**PROBLEM TO WORK ON:** Your copy should match the entries exactly, with no images carried over.

INPUT DATA section start

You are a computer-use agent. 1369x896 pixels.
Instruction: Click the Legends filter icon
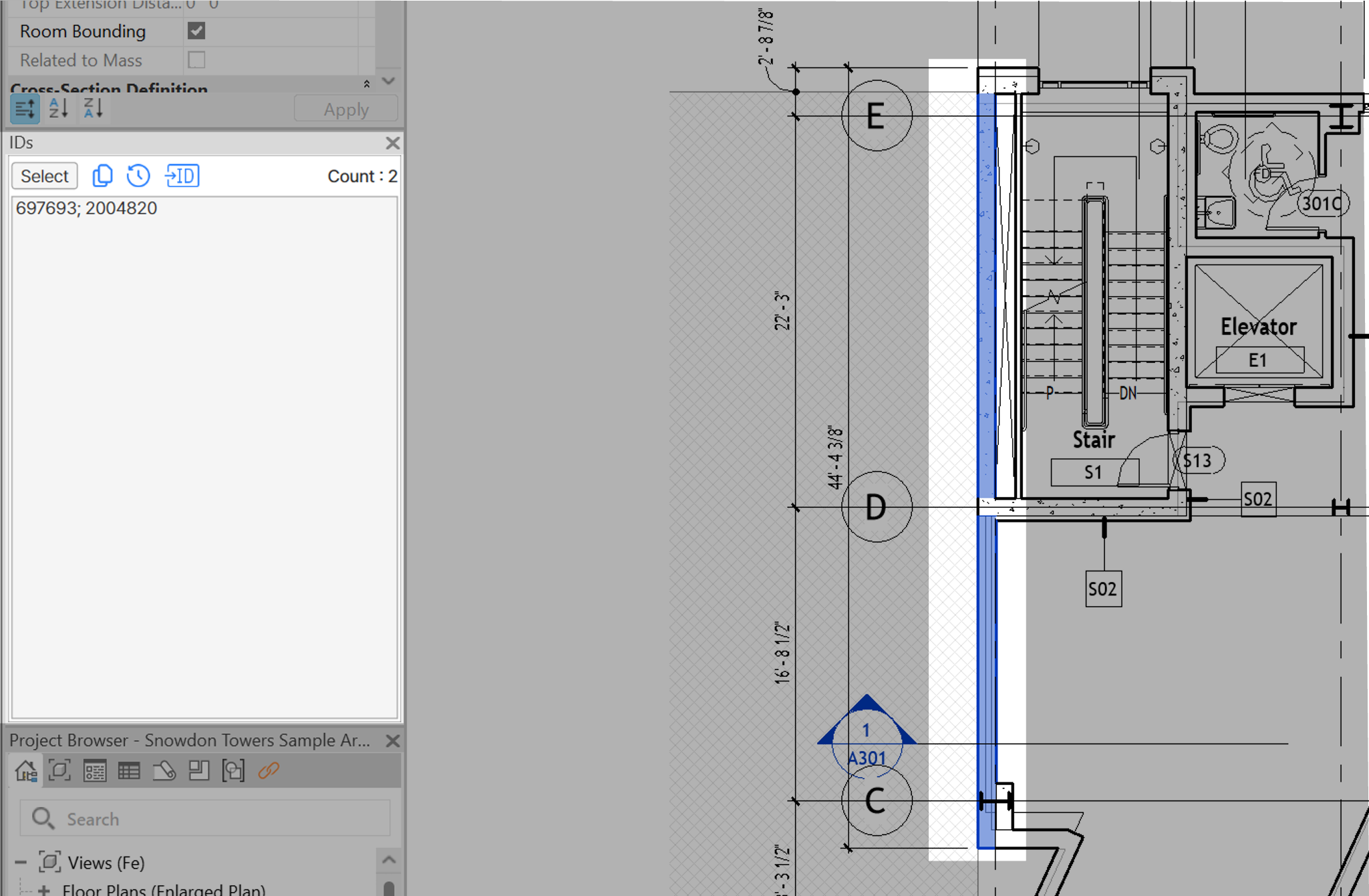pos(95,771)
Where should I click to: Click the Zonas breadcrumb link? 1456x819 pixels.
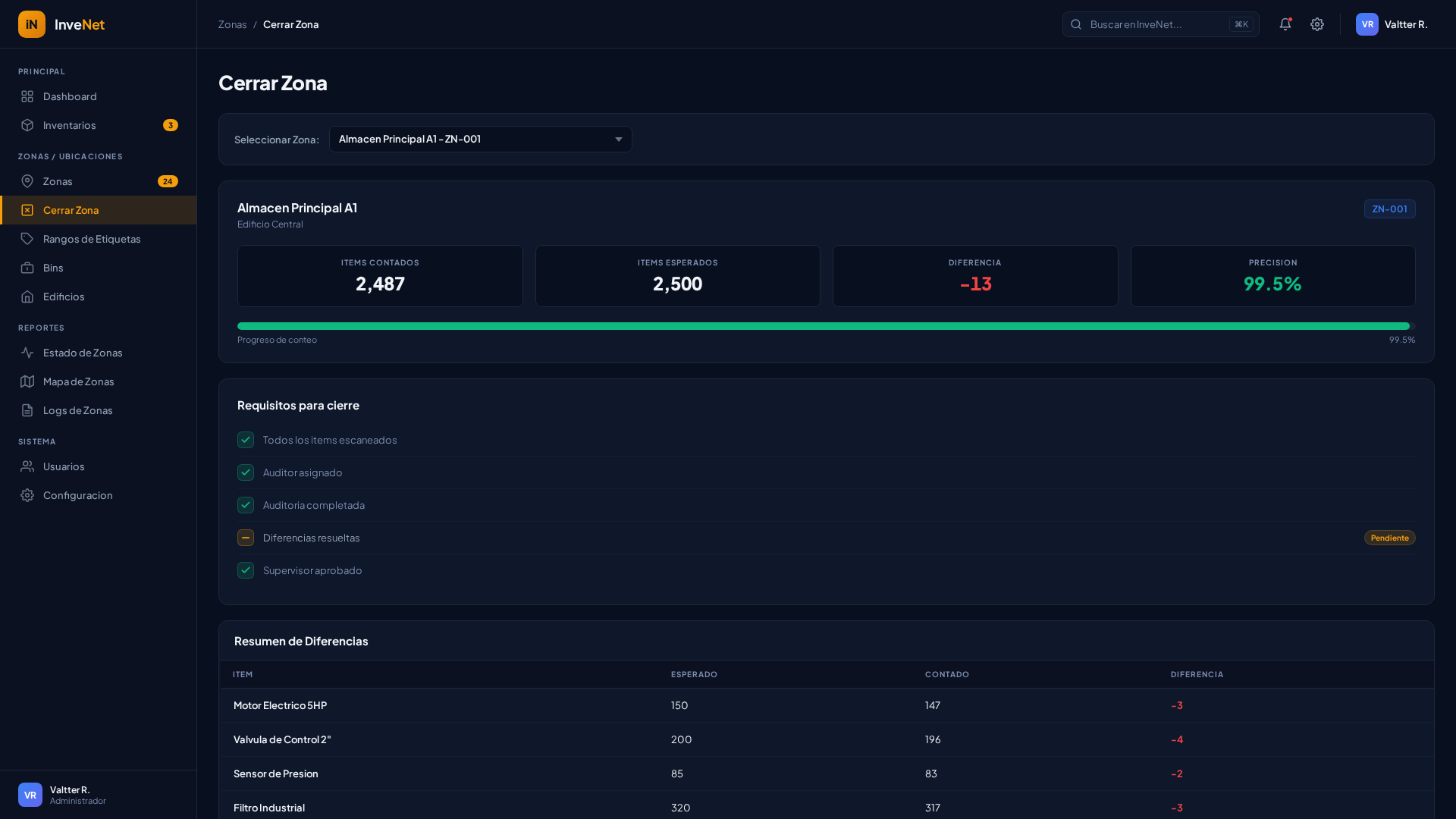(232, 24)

INPUT DATA section end

**THE ANSWER:**
You are a computer-use agent. 1369x896 pixels.
Instruction: Click the Legends filter icon
pos(95,771)
Where should I click to: Click the Zonas breadcrumb link? 1456x819 pixels.
(232, 24)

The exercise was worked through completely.